(Your objective) Could the lines from the line bearing "The image size is (958, 598)." to the end of the records below be copied exactly, with the pictures left out and no other lines added?
§
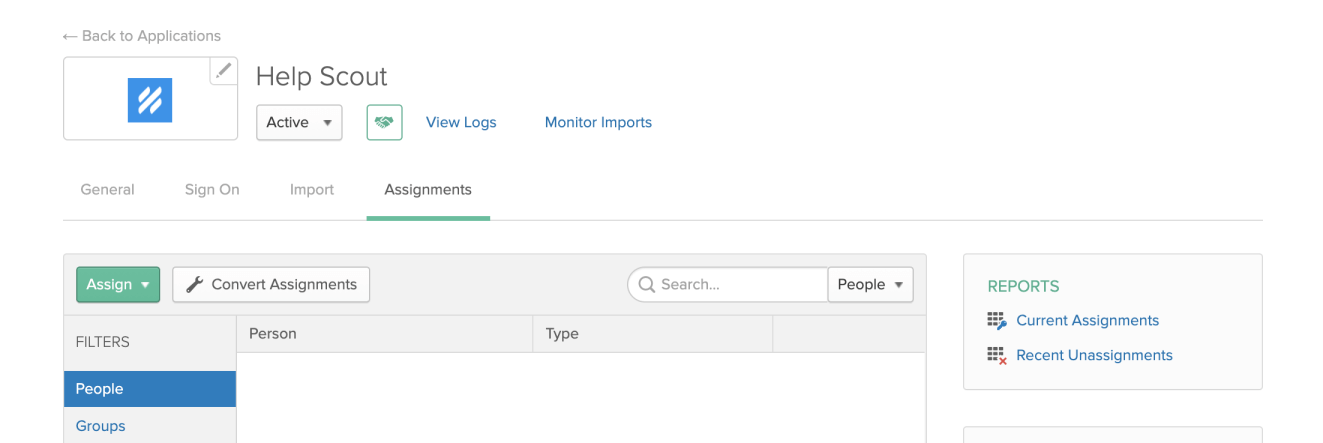Click the magnifying glass search icon
Image resolution: width=1323 pixels, height=443 pixels.
pyautogui.click(x=647, y=285)
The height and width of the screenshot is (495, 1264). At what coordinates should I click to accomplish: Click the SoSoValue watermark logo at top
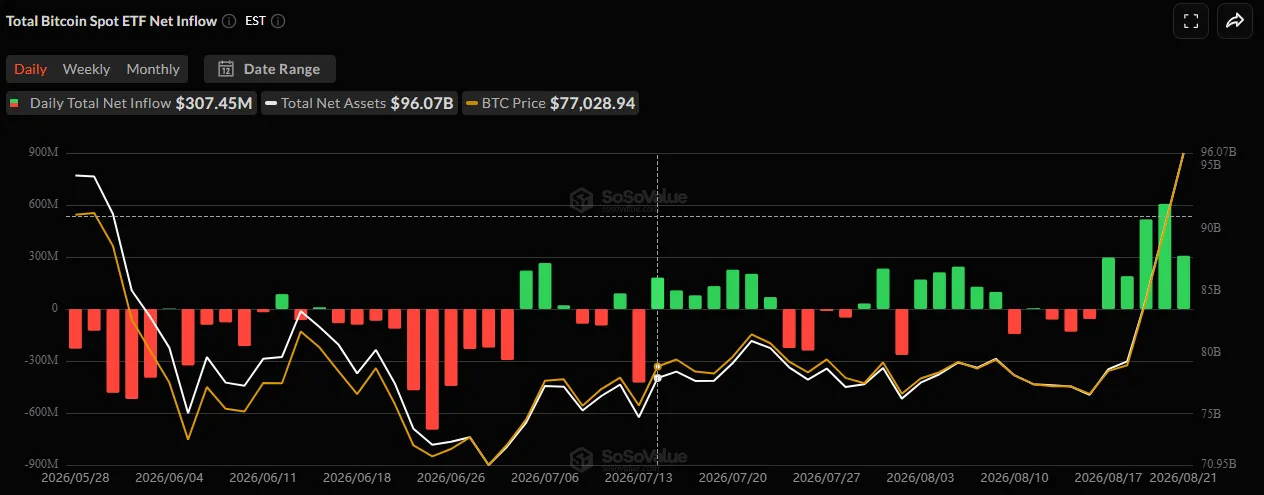[628, 198]
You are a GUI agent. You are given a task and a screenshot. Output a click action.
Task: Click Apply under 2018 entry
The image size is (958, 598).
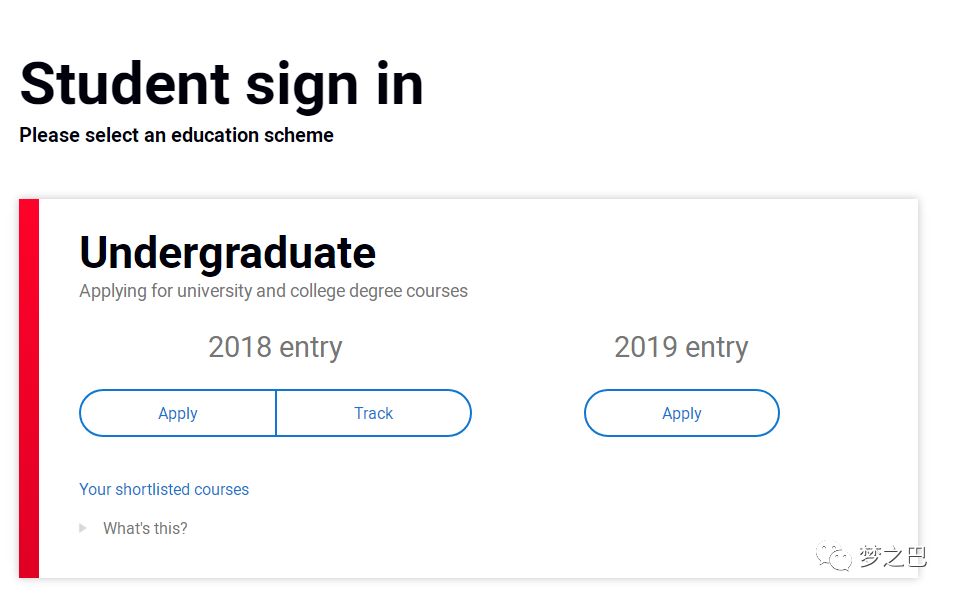click(178, 414)
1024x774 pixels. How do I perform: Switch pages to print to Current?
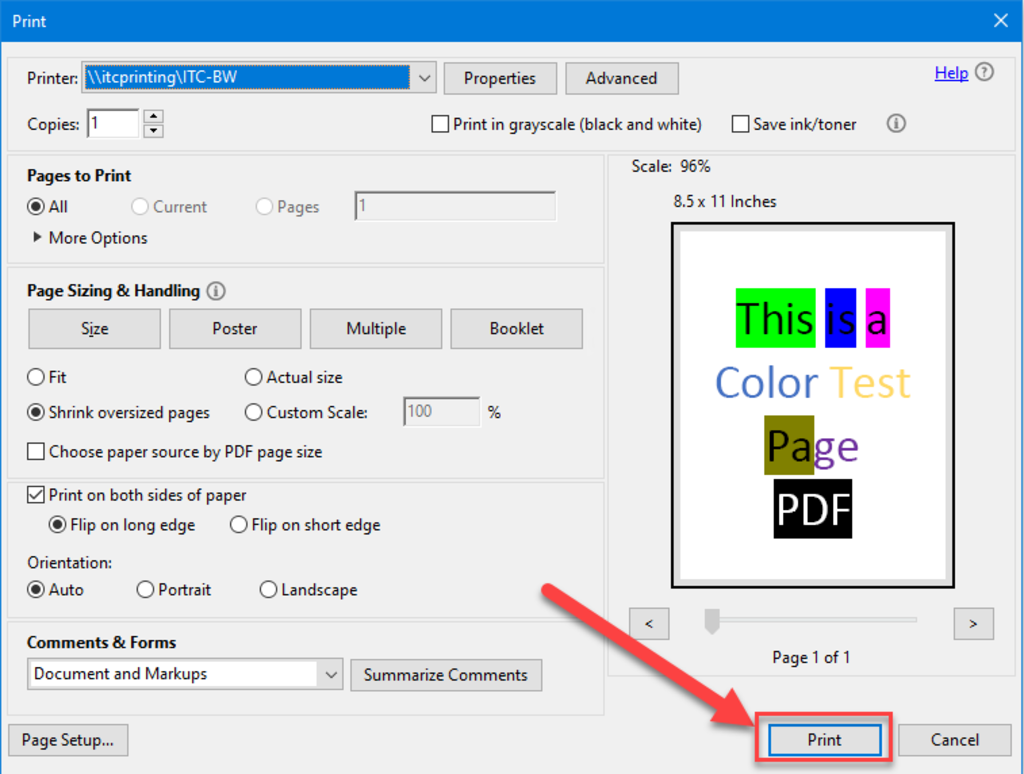coord(138,206)
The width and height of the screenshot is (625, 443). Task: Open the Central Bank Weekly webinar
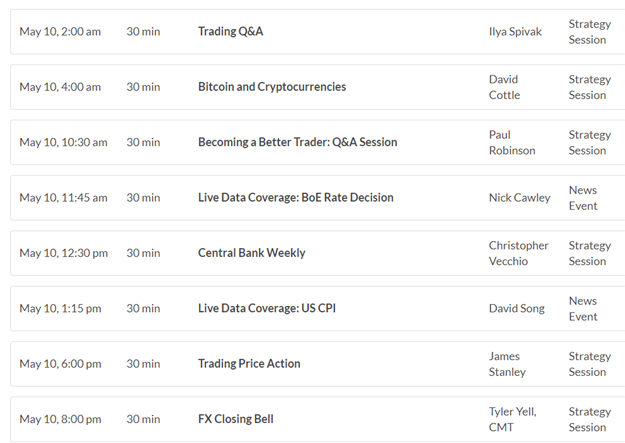(x=252, y=253)
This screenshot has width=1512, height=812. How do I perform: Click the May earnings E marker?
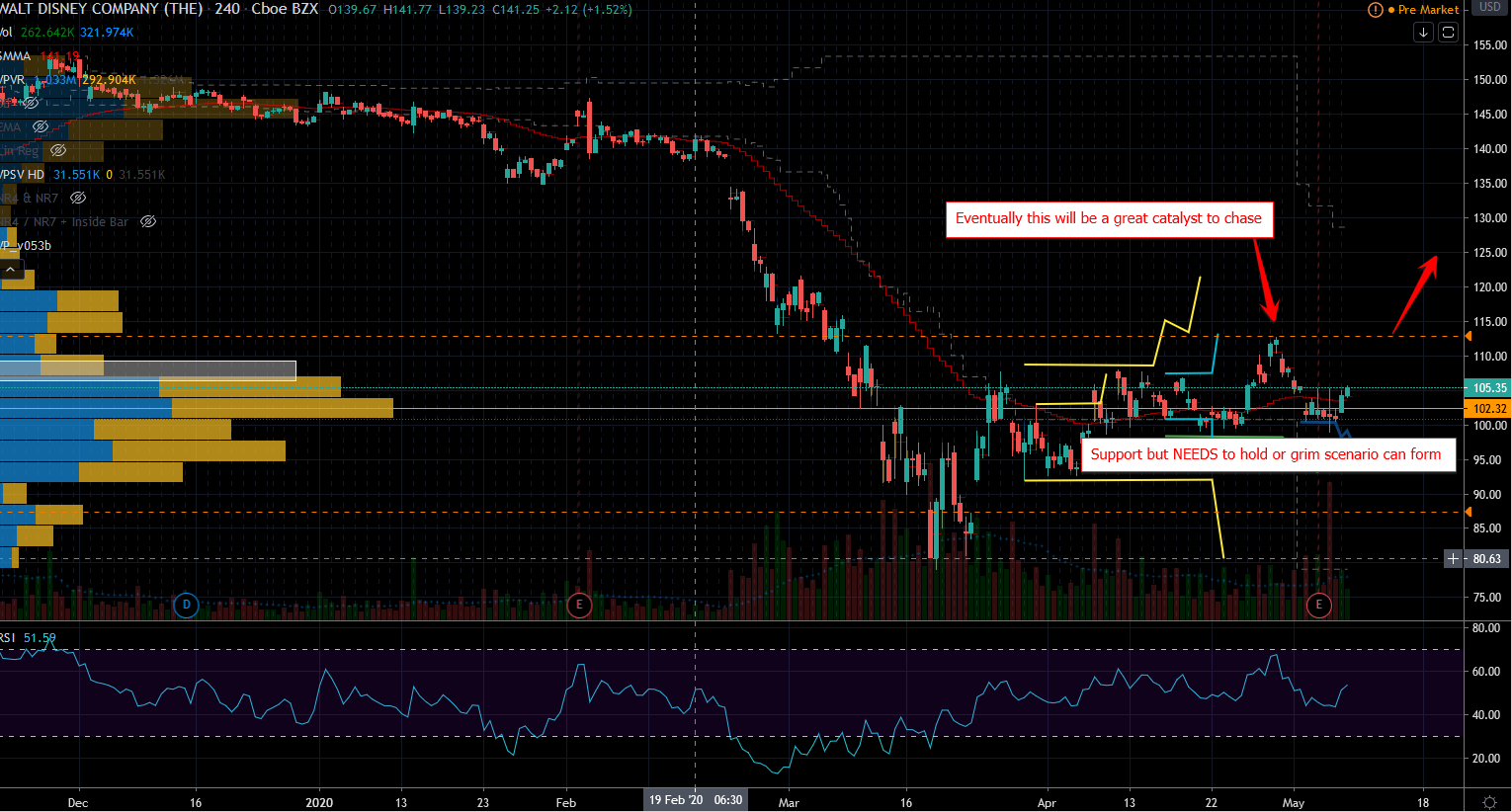coord(1318,605)
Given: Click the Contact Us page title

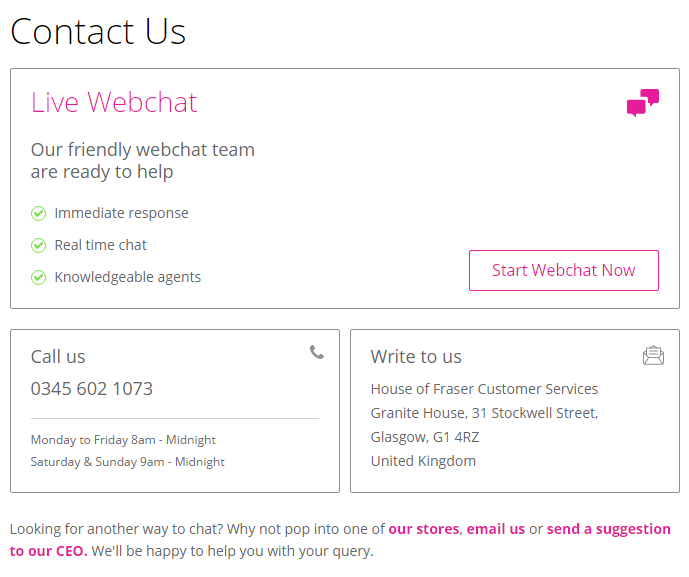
§
(Answer for this exercise)
The image size is (958, 598).
click(178, 414)
1024x774 pixels. How do I perform: Switch pages to print to Current?
coord(138,206)
The width and height of the screenshot is (625, 443). Task: Open the Central Bank Weekly webinar
(x=252, y=253)
This screenshot has width=1512, height=812. How do I perform: Click the May earnings E marker?
coord(1318,605)
Given: Click the Contact Us page title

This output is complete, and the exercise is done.